By Andrew McCormick, marketingmagazine.co.uk, Thursday, 29 September 2011 10:30AM
Seeing the need to organise the web into a navigable format, the founders set up a directory and search engine, which proved a massive hit with consumers and advertisers.
All this is a far cry from 7 September, 2011, when Carol Bartz, the no-nonsense chief executive of Yahoo, was sacked over the phone by the company's chairman.
In her two-and-a-half years in charge, Yahoo ran a $100m marketing drive around the 'It's You' positioning.
Bartz also brought in Microsoft to, more or less, run its paid search platform and built Yahoo's strategy around premium content.
Yahoo's share price has plummeted during her tenure, however. Microsoft made a $44.6bn offer to buy Yahoo for $31 a share in February 2008, but last week, Yahoo's shares were worth less than half of that.
Yet, while revenues have also dropped this year at Yahoo, profits are up year on year in the first six months of 2011, suggesting that all is not lost.
We asked Scott Gallacher, chairman of The Marketing Society Digital Network and an adviser to internet companies, and Paul Doleman, chief executive of iCrossing and a former Microsoft marketer, to devise a rescue plan for Yahoo.
Diagnosis: Two industry experts on how the company can upgrade its performance
In online what you do is your brand, how you do it is your marketing. When your comparison set is Google and Facebook, you are in for a tough time.
If Yahoo tries to compete with them, it will prove fatal. My plan would be to go East, go mobile, go video.
Yahoo is often considered an Asian company, headquartered in the US. Its holding in the Alibaba Group, providing a significant foothold in China (something its competitors have failed to do) and partnership with Softbank in Japan, aligned with its strong position in southeast Asia, supports this.
Focusing on this growing market would help Yahoo drive traction, and capture big advertisers who are looking for global presence online.
This market also lends itself to the mobile platform, which is the future for the industry.
The battle for the desktop is old news. The war for the mobile internet is just beginning, and much of it will be fought in Asia. Yahoo should also maintain its rearguard position on desktop (it still grew by 2% last year).
Most successful digital brands require a chief executive who acts as a product visionary and a living brand (Jobs, Zuckerberg, Page, Pincus, etc). Yahoo will need someone with ego and vision. That is the company's biggest challenge.
Despite the doom and gloom in the press, Yahoo is not in as bad a place as some might say. While it is losing search share, its display advertising business grew by 5% last quarter. That was less than analysts expected, but it is still pretty impressive in such a market.
Yahoo still generates billions of dollars in revenue, and continues to create opportunities with developments such as its ad network business.
However, it is clear that the company does face a marketing challenge. I think its problem is that the consumer no longer knows what the brand is about. Yahoo has a great range of content, services and properties, but I don't think this is being presented to consumers in a coherent way.

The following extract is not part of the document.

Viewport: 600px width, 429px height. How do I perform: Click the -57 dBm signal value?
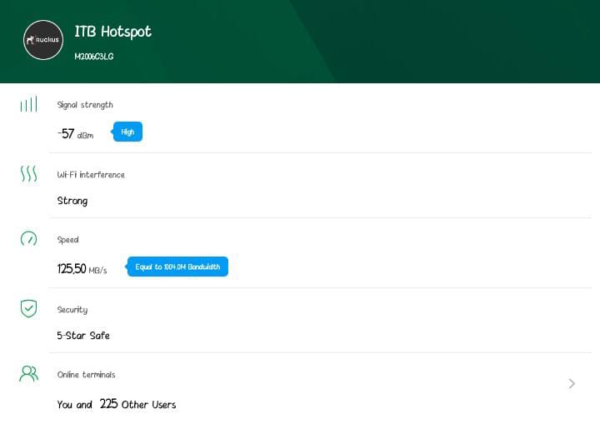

People think about Yahoo either in terms of a legacy search provider, as an email service, or maybe as a news provider, but none of these really sums up what the business is about. Yahoo needs to do something bold. It must communicate what makes it different from Google, Microsoft and AOL.
Perhaps it should even consider giving up on algorithmic search and becoming a social search engine.
Yes, it's difficult to turn around a ship as big and as unwieldy as Yahoo, but it's vital that it does if it wants to survive and thrive in the next stage of the web's development.